Dambisa Moyo, économiste chez Goldman Sachs et ancienne consultante de la Banque Mondiale parle de « mort de l’aide publique au développement », “d’aide fatale”. Loin d’elle l’idée d’un arrêt des aides vers les pays d’Afrique. Au contraire, il faut les aider, mais mieux. Une meilleure solution est possible pour l’Afrique.
Dambisa Moyo part d’un constat qui est que :
- Au cours des 60 dernières années, plus de 1000 milliards de dollars d’aide au développement ont été transférés des pays riches vers l’Afrique. Néanmoins, le constat est que cette politique de transferts massifs est un facteur d’érosion des structures économiques et politiques déjà fragiles de ce continent. Aider est devenu un impératif absolu dont le poids éclipse toute rationalité. Aider pour sauver notre âme, à défaut des Africains.
- L’aide au développement alimente la corruption. Jeffrey Winters, professeur à la Northwestern University estime d’ailleurs qu’en 2004, 100 milliards de prêts accordés par la banque mondiale ont été détournés pour alimenter les circuits de corruption.
- Les pays qui dépendent de l’aide internationale sont en grande difficulté, et ceux qui n’en dépendent pas réussissent comme le Botswana et l’Afrique du Sud, qui ont su construire leur avenir sur une économie de services, une administration démocratique, stable et peu corrompue.
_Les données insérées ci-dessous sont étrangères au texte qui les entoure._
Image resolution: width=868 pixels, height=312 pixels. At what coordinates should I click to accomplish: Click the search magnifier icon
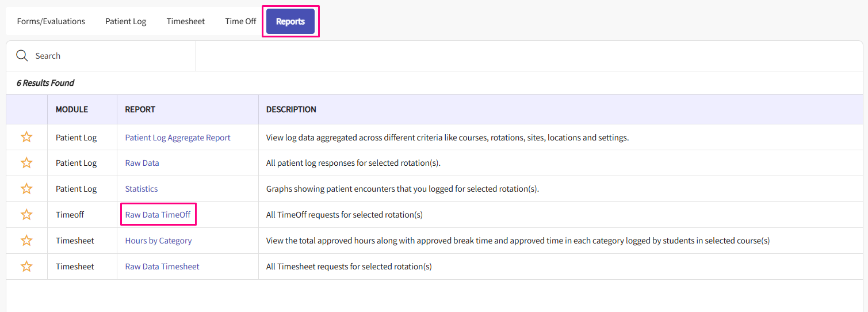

- Enfin, l’aide peut avoir des conséquences dramatiques. Inonder le marché africain de nourriture Américaine et Européenne gratuite ruine les petits exploitants africains.
Sur ce constat résumé briévement ici, celle-ci énonce un certain nombre de propositions afin de rendre ces aides plus efficaces, dans le serns d’une stabilisation des structures économiques et politiques des pays d’Afrique.
La principale proposition consistant alors à acheter par exemple la nourriture à des agriculteurs locaux, pour ensuite la redistribuer aux nécessiteux et ainsi stimuler la production locale et éviter le cercle vicieux de la demande d’aide permanente.